とはいえ、なぜだかこの瑕疵ある建物の設計・施工した者の買主に対する責任は同じくTKC論文演習セミナー民法の1つ目の問題として掲載されています。そこで、今回はこれらをまとめて、素材となった判例をまとめていこうと思います。


平成19年判決

最初の判例最判H19.7.6であるが、これは建物の設計者、施工者および工事監理者は、「建物の建築にあたり、契約関係にない居住者等に対する関係でも、当該建物に建物としての基本的な安全性がかけることがないように配慮すべき注意義務を」負い、「この義務を怠ったために建築された建物に建物としての基本的な安全性を損なう瑕疵があり、それにより居住者等の生命、身体又は財産が侵害された場合には、設計・施工者等は、不法行為の成立を主張する者のが上記の瑕疵の存在を知りながらこれを前提として当該建物を買い受けていたなどの特段の事情のない限り、これによって生じた損害について不法行為による賠償責任を負う」としている。

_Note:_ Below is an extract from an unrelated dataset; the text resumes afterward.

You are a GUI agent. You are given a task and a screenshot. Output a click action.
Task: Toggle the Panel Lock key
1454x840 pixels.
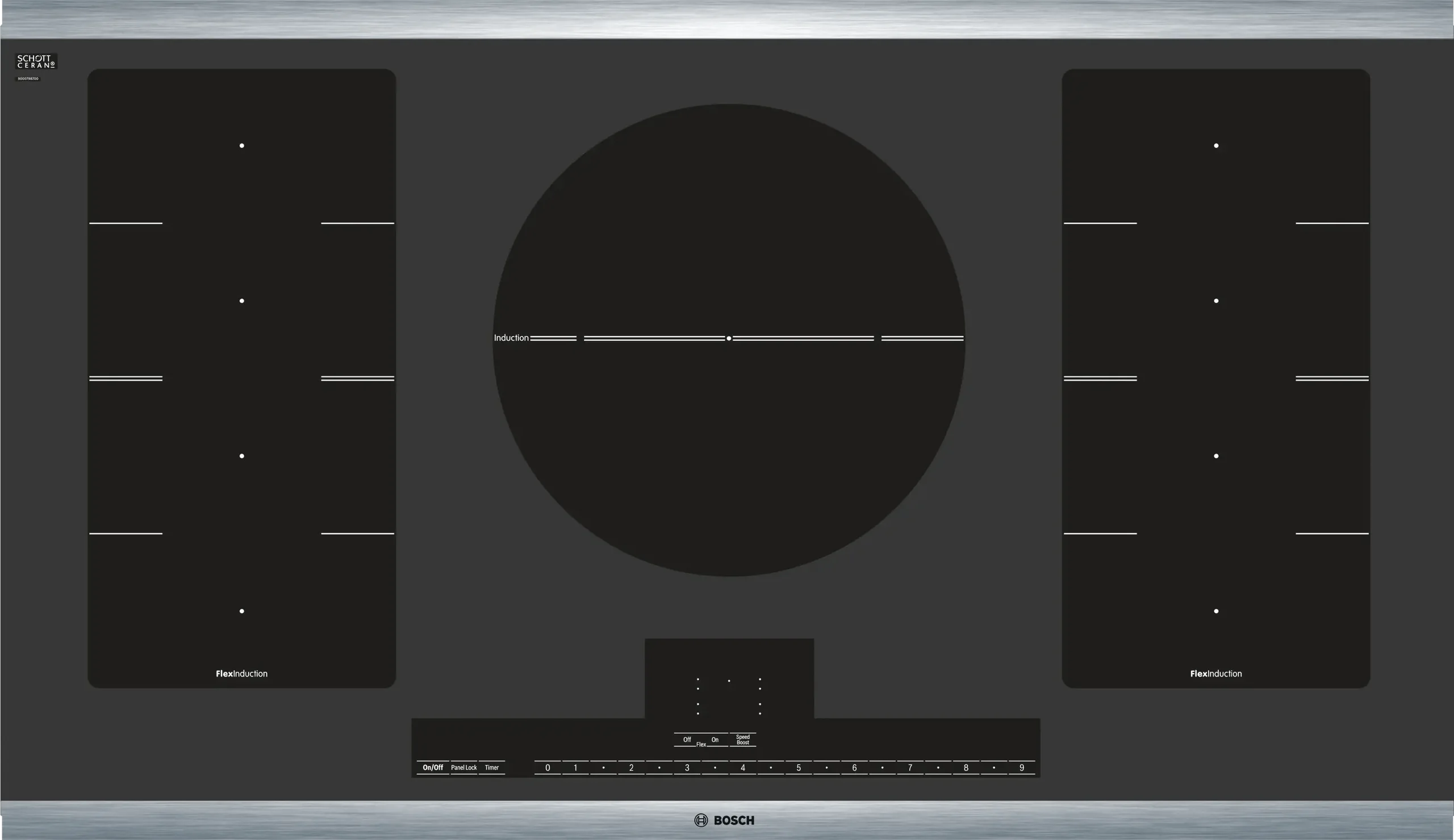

つまり、建築を請負契約に基づき注文した場合には、注文者は建物の瑕疵ついて民法634条2項に基づき損害賠償を請求することができるが、直接の請負契約等の契約関係のない建物の買受人については、不法行為に基づく損害賠償が認められるということ
さらに、この損害賠償額認められるのは、建物が建物としての基本的な安全性を損なう瑕疵があり、それにより居住者等の生命、身体又は財産が侵害された場合であるとしている

この平成19年判決の原審は不法行為が認められる場合を「強度の違法性がある場合」と限定していたが、最高裁はこれを否定した。


平成23年判決

次に、この平成19年判決の差戻上告審である最判H23.7.21は、平成19年判決の「建物としての基本的な安全性を損なう瑕疵」とは何かについて「居住者等の生命、身体又は財産を危険にさらすような瑕疵をいい、建物の瑕疵が、居住者等の生命、身体又は財産に対する現実的な危険をもたらしている場合に限らず、当該建物を瑕疵の性質に鑑み、これを放置するといずれは居住者等の生命、身体又は財産に対する危険が現実化することになる場合には、当該瑕疵は、建物としての基本的な安全性をを損なう瑕疵に該当すると解するのが相当である。」

平成23年判決はさらに、「所有者が、当該建物を第三者に売却するなどして、その所有権を失った場合であっても、その際、修補費用相当額の補填を受けたなど特段の事情がない限り、一旦取得した損害賠償請求権を当然に失うものではない。」としている

つまり、瑕疵が発覚した場合には建物の価値は減少せざるをえず、これをたとえ転売したとしてもこれを考慮した額となる。そうであれば、いまだ損害は回復していないであろう。もっとも、転得人においてこの瑕疵を修補する等の特約がなされ、瑕疵のない建物としての価格で取引がなされた場合には、右転得人が設計・施工者に損害賠償請求をすることができることになるんだろう


平成22年判決

不法行為に基づく損害賠償についての一連の判例とは事例を異にするが、同様の問題において、設計・施工者等から建物における居住利益を控除すべきであるという反論がなされた最判H22.6.17も重要である

この判例は、居住利益の控除については認めなかった明確な理由を述べていないように思えるが、補足意見が秀逸であるため挙げておこう

「建物の瑕疵は……。賠償を求めても売主等が争って応じない場合も多い。通常は、その間においても、買主は経済的理由等から安全性を欠いた建物であってもやむをえなく居住し続ける。そのような場合に、居住していることを利益と考え方は、あるいは売主等からの賠償金により建物を建て替えると耐用年数が伸長した新築建物を取得することになるとして、そのことを利益と考え、損益相殺ないし損益相殺的な調整を行うとすると、賠償が遅れれば遅れるほど賠償額は少なくなることになる。これは、誠意なき売主等を利するという事態を招き、公平ではない。」

こんな格好いい意見をかけるようになりたい。